- The paper introduces Dispersive Loss, a novel regularization technique that disperses internal representations to enhance diffusion-based generative models.
- The paper leverages variants of InfoNCE, Hinge, and Covariance losses to consistently improve FID scores on benchmarks like ImageNet and CIFAR-10.
- The paper demonstrates that integrating Dispersive Loss is computationally efficient and scalable, improving performance across various model sizes and training regimes.
The paper "Diffuse and Disperse: Image Generation with Representation Regularization" (2506.09027) introduces Dispersive Loss, a novel plug-and-play regularization technique designed to enhance diffusion-based generative models. The core idea is to encourage the internal representations within these models to spread out, or disperse, in the hidden feature space. This approach draws an analogy to the repulsive effect seen in contrastive self-supervised learning but crucially, it operates without requiring positive sample pairs. This design choice simplifies implementation and avoids interference with the standard regression-based training objectives of diffusion models.
The authors position Dispersive Loss as a minimalist and self-contained solution, contrasting it with methods like Representation Alignment (REPA) (2410.06940), which rely on pre-trained models, additional parameters, and external data. Dispersive Loss, in contrast, requires no pre-training, introduces no new learnable parameters, and uses no external data, making it a lightweight addition to existing diffusion model training pipelines.
The total loss function is a weighted sum of the standard diffusion loss (LDiff) and the Dispersive Loss (LDisp):
$\mathcal{L}(X) = \mathbb{E}_{x_i \in X} [\mathcal{L}_{\text{Diff}\bigl(x_i\bigr)] + \lambda \mathcal{L}_{\text{Disp}\bigl(X\bigr)}$
where X is a batch of noisy images, and λ is a weighting hyperparameter. The Dispersive Loss is applied directly to intermediate representations extracted from the diffusion model.
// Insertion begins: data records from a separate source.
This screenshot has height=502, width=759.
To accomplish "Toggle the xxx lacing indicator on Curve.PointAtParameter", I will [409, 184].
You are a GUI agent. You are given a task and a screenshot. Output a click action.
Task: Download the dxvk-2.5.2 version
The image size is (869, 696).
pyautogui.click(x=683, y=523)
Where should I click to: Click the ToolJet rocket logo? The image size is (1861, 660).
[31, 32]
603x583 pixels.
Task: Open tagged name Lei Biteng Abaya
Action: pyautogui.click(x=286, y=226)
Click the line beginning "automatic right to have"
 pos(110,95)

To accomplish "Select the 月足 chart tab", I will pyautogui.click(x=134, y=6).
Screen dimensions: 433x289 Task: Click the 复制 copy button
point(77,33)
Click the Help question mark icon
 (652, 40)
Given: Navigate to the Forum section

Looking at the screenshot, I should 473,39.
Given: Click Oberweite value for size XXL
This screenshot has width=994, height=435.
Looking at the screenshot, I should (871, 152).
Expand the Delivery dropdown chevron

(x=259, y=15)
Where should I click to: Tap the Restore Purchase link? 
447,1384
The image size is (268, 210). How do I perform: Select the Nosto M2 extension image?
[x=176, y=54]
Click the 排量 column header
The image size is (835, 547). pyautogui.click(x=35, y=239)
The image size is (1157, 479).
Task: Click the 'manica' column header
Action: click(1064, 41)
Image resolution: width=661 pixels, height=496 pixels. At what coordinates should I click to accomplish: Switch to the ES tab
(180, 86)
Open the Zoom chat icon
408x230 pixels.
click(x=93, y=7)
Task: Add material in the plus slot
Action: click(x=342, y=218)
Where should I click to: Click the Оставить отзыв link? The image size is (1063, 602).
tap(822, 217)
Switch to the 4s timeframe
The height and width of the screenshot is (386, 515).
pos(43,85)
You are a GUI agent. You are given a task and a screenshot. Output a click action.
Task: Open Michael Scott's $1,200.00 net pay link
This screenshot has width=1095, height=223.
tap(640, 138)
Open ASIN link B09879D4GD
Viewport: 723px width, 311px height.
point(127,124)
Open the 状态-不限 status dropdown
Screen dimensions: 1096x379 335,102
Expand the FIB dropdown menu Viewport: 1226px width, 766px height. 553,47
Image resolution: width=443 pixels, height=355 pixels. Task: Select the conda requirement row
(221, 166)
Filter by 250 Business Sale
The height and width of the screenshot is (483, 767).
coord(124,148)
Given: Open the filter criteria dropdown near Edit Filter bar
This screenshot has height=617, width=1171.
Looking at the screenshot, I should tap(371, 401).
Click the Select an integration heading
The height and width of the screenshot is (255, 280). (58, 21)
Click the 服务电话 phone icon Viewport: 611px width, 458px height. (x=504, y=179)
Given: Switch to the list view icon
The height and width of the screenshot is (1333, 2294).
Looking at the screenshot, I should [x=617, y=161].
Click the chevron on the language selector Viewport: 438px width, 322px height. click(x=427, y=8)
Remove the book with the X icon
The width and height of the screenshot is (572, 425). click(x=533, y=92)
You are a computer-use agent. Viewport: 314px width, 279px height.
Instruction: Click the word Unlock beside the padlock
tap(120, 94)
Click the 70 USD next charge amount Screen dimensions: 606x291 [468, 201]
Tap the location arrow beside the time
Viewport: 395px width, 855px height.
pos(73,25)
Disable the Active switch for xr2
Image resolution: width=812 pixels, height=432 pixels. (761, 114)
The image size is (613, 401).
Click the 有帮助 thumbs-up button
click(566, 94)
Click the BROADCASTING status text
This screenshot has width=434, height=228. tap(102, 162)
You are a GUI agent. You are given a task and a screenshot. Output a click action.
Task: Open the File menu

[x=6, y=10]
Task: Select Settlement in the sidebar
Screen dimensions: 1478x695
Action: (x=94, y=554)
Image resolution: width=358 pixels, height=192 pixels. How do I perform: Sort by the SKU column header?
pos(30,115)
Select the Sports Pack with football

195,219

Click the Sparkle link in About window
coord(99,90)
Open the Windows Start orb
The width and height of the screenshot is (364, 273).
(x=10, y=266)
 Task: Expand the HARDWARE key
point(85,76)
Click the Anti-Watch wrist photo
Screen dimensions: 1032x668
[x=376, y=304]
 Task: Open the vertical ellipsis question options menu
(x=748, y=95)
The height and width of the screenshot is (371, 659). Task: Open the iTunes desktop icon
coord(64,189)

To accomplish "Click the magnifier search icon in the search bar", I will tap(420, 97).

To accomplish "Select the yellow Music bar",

Several variants of Dispersive Loss are proposed, derived by adapting existing contrastive loss functions and removing their positive-pair alignment terms:
- InfoNCE-based Dispersive Loss: This variant is derived from the InfoNCE loss. If zi and zj are intermediate representations for two samples in a batch, and D is a dissimilarity function (e.g., negative cosine similarity or squared ℓ2 distance), this loss is formulated as:
LDisp=logEi,j[exp(−D(zi,zj)/τ)]
where τ is a temperature hyperparameter. The paper notes that the squared ℓ2 distance for D performs particularly well. A simple pseudocode for this variant using squared ℓ2 distance is provided:
1
2
3
4
5
6
7
8
9
|
# Z: flattened intermediate representations (N x D)
# tau: temperature
# pdist computes pairwise distances
# mean computes the average
# log is the natural logarithm
# exp is the exponential function
def disp_loss(Z, tau):
D = pdist(Z, p=2)**2 # Pairwise squared L2 distances
return log(mean(exp(-D/tau))) |
- Hinge Loss-based Dispersive Loss: Derived from classical contrastive learning, this variant only considers the repulsion of negative pairs (all pairs in the batch, since there are no explicit positive pairs):
LDisp=Ei,j[max(0,ϵ−D(zi,zj))2]
where ϵ is a margin.
- Covariance Loss-based Dispersive Loss: Inspired by methods like Barlow Twins [zbontar2021barlow], this variant encourages the off-diagonal elements of the covariance matrix of the batch's representations to be zero:
$\mathcal{L}_{\text{Disp}} = \sum_{m,n}\Cov_{mn}^2$
assuming representations are normalized, making diagonal elements of the covariance matrix implicitly one.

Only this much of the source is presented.